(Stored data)
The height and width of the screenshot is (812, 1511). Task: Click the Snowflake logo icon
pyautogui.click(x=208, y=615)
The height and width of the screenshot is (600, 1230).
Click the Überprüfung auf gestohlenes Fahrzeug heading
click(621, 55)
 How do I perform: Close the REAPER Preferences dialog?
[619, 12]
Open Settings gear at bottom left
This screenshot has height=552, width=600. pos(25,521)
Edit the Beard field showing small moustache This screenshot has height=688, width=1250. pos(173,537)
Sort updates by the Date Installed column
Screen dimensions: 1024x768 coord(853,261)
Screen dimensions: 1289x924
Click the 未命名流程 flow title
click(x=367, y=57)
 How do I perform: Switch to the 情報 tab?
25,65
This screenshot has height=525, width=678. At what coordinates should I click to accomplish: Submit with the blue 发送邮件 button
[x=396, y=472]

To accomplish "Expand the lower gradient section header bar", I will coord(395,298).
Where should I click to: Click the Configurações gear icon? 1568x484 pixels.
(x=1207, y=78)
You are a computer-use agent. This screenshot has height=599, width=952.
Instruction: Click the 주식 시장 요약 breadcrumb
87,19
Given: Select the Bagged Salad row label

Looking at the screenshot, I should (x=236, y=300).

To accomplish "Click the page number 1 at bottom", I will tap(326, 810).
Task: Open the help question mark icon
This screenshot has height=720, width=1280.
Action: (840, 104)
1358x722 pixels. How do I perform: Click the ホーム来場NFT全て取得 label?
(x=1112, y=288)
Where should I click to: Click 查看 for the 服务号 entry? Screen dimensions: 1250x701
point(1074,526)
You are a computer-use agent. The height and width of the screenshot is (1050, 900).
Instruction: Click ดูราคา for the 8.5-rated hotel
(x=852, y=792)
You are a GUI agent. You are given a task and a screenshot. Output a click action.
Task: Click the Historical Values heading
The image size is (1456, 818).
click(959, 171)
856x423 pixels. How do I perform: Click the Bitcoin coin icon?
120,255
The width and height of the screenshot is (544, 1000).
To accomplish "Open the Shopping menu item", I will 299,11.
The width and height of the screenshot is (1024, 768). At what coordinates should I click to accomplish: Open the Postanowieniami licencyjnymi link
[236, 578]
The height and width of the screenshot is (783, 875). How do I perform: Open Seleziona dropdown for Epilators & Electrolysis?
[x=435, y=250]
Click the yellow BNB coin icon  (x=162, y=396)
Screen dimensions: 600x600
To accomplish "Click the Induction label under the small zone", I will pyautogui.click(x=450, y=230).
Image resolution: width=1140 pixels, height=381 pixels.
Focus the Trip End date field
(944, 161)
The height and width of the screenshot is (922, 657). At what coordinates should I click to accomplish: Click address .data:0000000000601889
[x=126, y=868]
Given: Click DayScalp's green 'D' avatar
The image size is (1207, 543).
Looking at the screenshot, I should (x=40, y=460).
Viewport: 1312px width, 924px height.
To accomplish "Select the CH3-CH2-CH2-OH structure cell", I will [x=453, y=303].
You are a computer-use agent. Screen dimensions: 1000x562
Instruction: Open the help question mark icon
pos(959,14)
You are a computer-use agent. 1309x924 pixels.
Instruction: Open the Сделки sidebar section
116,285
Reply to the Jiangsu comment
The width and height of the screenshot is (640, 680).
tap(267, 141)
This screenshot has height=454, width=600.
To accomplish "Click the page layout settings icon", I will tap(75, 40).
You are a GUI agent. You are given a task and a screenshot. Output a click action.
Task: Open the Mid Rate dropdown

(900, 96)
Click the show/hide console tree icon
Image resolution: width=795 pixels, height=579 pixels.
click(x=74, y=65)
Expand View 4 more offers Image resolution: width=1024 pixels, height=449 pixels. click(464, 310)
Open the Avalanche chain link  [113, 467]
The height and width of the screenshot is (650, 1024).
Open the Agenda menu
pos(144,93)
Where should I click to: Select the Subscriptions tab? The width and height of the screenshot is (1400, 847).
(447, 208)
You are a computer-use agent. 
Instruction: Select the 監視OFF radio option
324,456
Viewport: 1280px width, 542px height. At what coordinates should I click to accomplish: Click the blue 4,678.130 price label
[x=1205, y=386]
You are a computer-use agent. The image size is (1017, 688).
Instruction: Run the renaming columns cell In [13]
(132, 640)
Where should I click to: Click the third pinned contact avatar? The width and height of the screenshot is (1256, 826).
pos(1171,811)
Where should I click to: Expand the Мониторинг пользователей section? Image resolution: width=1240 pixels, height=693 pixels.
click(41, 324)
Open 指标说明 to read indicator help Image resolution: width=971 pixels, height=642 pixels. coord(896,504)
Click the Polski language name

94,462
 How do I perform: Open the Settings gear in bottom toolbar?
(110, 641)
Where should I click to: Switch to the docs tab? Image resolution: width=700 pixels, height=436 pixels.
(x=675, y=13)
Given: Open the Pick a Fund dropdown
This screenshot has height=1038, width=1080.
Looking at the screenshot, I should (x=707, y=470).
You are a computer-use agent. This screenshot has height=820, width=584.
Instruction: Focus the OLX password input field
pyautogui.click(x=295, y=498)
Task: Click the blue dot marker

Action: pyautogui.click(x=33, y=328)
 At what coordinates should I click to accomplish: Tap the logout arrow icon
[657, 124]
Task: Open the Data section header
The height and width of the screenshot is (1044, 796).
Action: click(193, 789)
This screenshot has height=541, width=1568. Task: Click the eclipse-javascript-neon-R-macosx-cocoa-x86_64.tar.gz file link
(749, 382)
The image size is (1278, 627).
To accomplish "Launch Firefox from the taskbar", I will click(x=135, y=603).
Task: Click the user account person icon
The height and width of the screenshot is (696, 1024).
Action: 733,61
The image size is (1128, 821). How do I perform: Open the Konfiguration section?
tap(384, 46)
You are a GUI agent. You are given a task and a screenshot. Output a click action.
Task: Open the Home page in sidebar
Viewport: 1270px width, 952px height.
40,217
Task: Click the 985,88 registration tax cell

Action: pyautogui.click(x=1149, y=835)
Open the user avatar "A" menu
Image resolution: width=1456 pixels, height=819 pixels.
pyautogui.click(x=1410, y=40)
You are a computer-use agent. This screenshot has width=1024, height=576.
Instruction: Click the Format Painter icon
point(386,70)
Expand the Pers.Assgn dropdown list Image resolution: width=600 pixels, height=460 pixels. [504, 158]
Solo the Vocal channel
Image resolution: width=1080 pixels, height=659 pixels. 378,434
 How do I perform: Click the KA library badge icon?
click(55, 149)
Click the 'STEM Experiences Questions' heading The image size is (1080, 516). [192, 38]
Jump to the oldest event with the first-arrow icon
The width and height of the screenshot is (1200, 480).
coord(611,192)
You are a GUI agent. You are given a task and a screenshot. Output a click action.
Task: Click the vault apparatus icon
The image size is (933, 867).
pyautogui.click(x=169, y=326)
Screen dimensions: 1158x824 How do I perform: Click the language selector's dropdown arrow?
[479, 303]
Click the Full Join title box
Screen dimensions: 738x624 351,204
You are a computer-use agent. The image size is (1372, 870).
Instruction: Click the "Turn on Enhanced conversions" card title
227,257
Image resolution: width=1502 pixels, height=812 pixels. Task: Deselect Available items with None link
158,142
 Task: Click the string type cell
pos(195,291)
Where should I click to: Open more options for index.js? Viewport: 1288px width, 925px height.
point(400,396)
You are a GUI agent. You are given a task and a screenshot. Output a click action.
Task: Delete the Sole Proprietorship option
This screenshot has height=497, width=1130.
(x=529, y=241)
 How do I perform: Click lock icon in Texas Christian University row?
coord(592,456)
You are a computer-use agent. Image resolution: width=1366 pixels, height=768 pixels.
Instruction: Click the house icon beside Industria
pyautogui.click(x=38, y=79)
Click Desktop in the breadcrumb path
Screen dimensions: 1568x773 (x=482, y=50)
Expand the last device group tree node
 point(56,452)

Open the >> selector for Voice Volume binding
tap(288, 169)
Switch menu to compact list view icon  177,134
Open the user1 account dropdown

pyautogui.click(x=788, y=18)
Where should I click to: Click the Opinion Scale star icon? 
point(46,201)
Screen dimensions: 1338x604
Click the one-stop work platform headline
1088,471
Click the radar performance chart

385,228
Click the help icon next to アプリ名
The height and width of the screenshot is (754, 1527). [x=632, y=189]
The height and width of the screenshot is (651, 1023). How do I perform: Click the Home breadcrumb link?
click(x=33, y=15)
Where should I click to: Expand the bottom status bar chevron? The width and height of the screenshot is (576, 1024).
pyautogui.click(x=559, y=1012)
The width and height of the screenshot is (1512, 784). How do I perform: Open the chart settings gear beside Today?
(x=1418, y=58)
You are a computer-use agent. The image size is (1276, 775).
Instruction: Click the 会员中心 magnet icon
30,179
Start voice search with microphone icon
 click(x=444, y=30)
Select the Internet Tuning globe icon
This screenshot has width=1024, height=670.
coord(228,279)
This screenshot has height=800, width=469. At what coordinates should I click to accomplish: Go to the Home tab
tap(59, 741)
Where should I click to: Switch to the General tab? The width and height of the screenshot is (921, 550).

**REQUIRED WORK**: List every line in the records above that contains the word "small".

**RESULT FOR THIS EXERCISE**:
Edit the Beard field showing small moustache This screenshot has height=688, width=1250. pos(173,537)
To accomplish "Click the Induction label under the small zone", I will pyautogui.click(x=450, y=230).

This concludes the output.